Even though K8s monitoring is crucial, it will only bring desired results when it’s done in the right manner. Here are some of the best K8s practices for tracking/monitoring to adopt to enjoy the best possible results.

  1. Track API Gateway for microservices

When microservices are concerned, you must not track granular resource metrics as things become too cumbersome. These metrics are mainly load, memory, and CPU, and their tracking is very much difficult for any DevOps. The ideal KPIs here to track are API metrics like latency, request rate, and call errors.

The real-time tracking of the above metrics is easy and provides an immediate update about the errors/vulnerabilities existing in the microservices. Metrics are a great way to discover vulnerabilities existing in REST API, Nginx, and Istio. The best part of preferring these service-level metrics is that they provide consistent tracking in all the K8s services.

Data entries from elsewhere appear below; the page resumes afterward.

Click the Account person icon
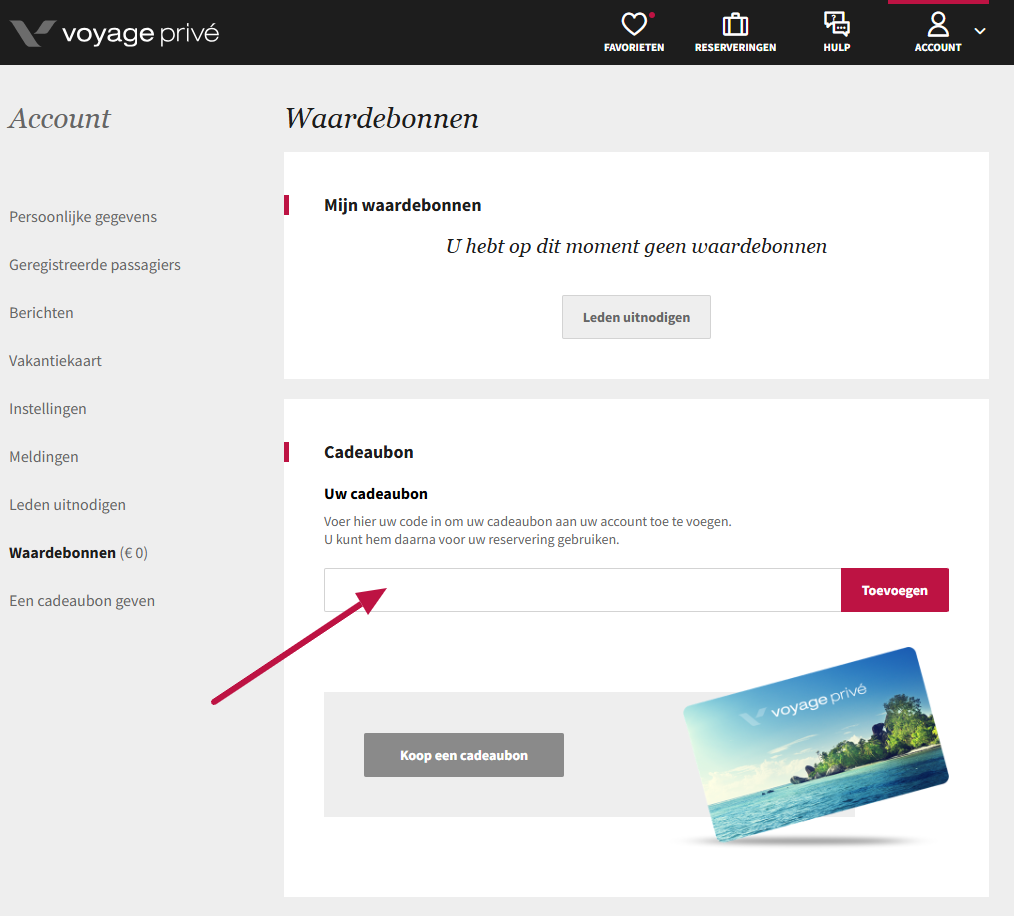Viewport: 1014px width, 916px height. point(937,25)
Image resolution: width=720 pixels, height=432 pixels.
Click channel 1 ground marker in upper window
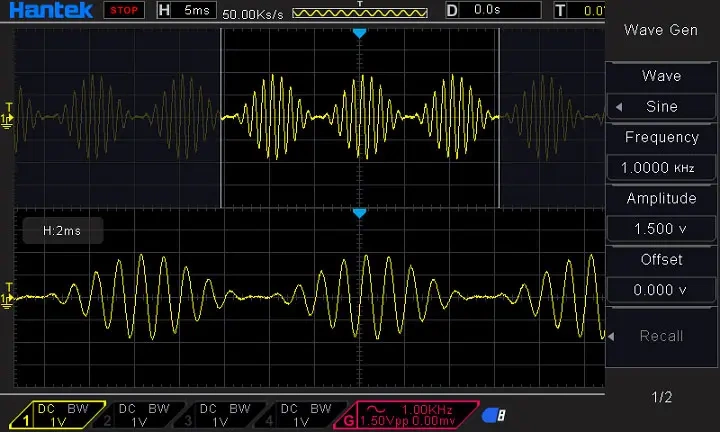click(9, 116)
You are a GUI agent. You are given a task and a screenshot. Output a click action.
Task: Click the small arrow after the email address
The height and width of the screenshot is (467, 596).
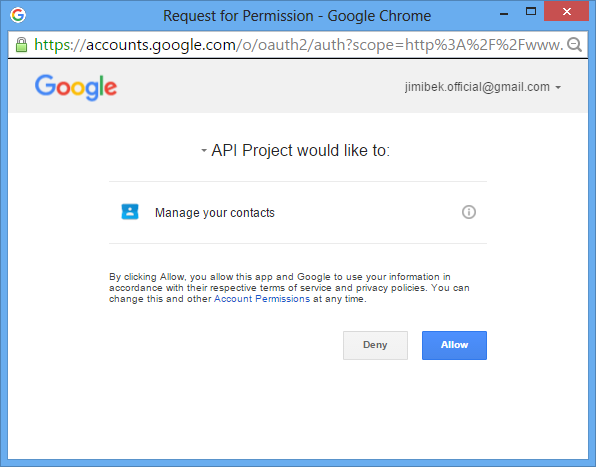click(558, 87)
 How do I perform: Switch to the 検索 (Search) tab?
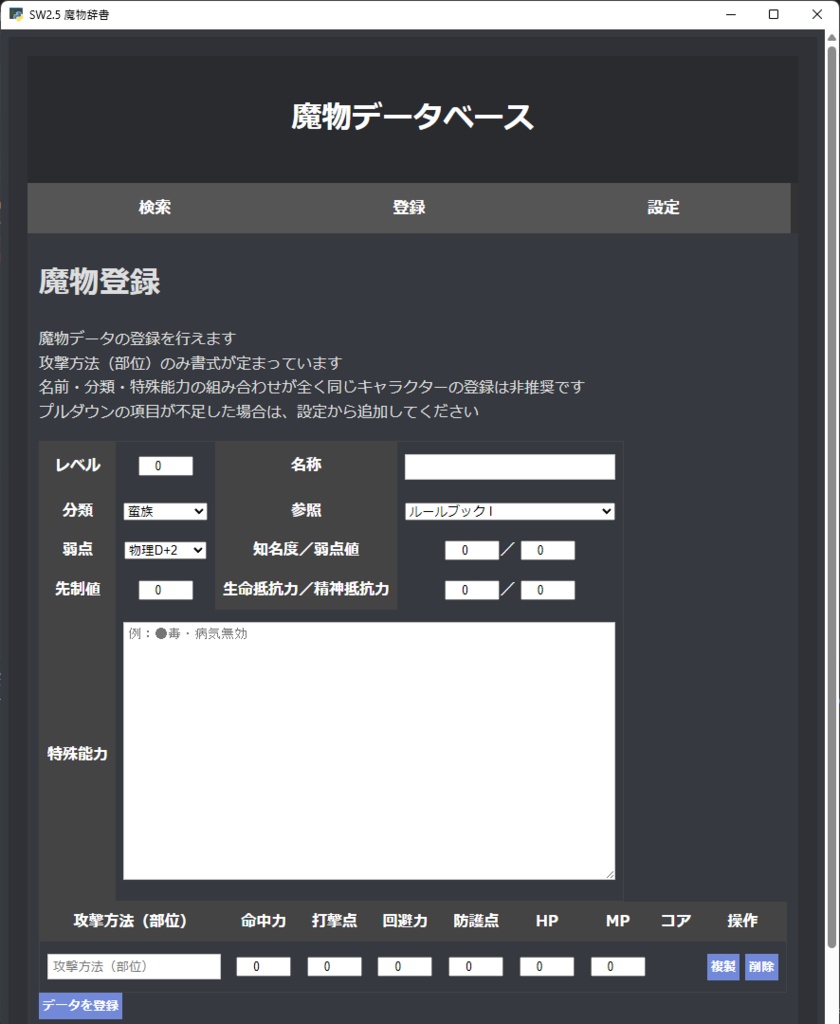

  1. Don’t ignore high disk-utilization

As long as you can spot this error, don’t make the mistake of ignoring it. In fact, you should take immediate action to resolve it. We understand that this problem is hard to resolve. Yet, you should respond immediately to high disk usage. The alter notification should be set to 75 to 85%.

To accurately gauge the consumption of the disk, we recommend monitoring all the disk volumes.

Even the root file system should be a part of the consideration.

  1. Keep end-user experience under consideration

When you’re using or running Kubernetes, end-user experience management should be under consideration, even though it’s not built over K8s. The kind of experience end-users get with K8s should be a part of your K8s monitoring experience.

When we talk about the end-user experience, synthetic and real-user monitoring data can help greatly. These metrics will help you understand greatly how an end-user will be able to communicate with Kubernetes workloads. In addition, you will have clarity on app response and user-friendliness.  

  1. Keep the cloud under consideration as well

If the concerned Kubernetes is deployed on the cloud, you need to make your K8s monitoring based on certain cloud-based aspects such as IAM events, Cloud API, network performance, and the cost involved.

There are multiple components involved in this category. For instance, IAM events involve failed logins and permission changes. You need to plan your network monitoring strategy based on these factors when your cloud sits on Kubernetes, especially when you have enabled kubernetes continuous deployment.